This week, big victories did not equate to big-time gains. Most of the week’s stocks drifted in the same manner as they have recently been doing. Listlessness is the new norm. The markets didn’t seem too impressed by the big win for centrist Emmanuel Macron’s over his conservative opponent. Nor did it respond well to positive data and earnings.
On the data front, it continues to paint a relatively bullish picture. Various metrics of consumer, labor and manufacturing health this week continued to be positive. Albeit, the numbers have dropped from their recent highs.
At the same time, earnings for most of the market have been robust. Profits have come in strong, but stocks have continued with the lower revenue/cautionary guidance estimates’ trend that has persisted for roughly a year.
Given the indifference of the markets and the start to summer vacation season, maybe investors should listen to the old market adage about “selling in May and going away.”

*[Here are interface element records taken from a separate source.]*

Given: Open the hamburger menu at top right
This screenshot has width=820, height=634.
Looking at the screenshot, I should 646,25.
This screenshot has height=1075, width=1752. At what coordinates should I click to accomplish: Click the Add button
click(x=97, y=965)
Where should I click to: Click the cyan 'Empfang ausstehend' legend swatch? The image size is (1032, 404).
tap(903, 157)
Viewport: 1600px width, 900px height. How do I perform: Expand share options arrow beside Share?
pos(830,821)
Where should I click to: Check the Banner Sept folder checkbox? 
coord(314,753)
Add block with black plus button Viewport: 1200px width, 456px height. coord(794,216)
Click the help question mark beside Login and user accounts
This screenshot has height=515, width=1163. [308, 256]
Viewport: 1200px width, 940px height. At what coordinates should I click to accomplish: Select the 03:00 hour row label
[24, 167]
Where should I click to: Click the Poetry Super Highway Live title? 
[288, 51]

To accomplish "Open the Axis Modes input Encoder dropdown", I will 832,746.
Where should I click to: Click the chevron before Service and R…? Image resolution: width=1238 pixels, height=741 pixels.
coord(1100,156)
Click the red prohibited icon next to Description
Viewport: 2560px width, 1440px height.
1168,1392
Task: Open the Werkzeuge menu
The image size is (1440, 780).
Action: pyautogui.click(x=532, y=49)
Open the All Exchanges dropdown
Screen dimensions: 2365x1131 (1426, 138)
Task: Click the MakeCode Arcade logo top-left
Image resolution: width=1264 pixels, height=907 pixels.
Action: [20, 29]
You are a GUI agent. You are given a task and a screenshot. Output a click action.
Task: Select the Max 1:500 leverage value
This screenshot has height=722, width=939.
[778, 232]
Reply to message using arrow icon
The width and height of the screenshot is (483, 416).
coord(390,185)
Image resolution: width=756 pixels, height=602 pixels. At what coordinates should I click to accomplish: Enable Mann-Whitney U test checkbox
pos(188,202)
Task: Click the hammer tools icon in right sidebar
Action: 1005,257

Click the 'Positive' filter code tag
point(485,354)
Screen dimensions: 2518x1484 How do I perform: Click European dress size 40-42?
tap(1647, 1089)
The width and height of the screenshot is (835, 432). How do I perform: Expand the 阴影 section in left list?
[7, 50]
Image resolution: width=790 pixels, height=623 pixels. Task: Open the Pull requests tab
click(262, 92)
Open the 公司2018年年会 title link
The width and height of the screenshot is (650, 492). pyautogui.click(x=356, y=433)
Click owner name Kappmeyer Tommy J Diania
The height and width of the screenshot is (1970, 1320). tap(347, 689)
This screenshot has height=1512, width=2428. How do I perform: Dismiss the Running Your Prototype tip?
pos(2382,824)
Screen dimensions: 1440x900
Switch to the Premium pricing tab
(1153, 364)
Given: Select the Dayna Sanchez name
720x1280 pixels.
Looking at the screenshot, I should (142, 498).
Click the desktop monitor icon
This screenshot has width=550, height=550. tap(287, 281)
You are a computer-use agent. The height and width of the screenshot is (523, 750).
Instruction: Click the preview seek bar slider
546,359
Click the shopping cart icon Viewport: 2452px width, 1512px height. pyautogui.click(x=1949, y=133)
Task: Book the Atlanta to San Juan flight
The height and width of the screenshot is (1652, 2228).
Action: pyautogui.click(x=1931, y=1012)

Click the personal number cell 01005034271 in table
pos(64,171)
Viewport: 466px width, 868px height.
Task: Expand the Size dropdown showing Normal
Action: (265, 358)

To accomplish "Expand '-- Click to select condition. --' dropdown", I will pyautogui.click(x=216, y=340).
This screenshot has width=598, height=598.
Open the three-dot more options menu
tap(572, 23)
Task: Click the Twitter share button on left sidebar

Check out last week’s Market Wrap here.
Monday was all about the international markets and the big-time win on Sunday by Macron. The French election was seen as a critical test for the European Union, the euro currency and the overall rise of populism in Europe. With Macron’s win in the presidential election, analysts anticipate that the euro and the monetary union is safe for now. And while, initially, U.S. stocks did surge, they pulled back a bit as his win was widely telegraphed by various polls. Declines in materials’ firms also helped keep a lid on the day’s gains.
In the end, the markets were up marginally. The Dow Jones Industrial Average gained 5.34 points, to close at 21,012.28. The S&P 500 Index rose less than a point, while the NASDAQ Composite gained 1.90 points.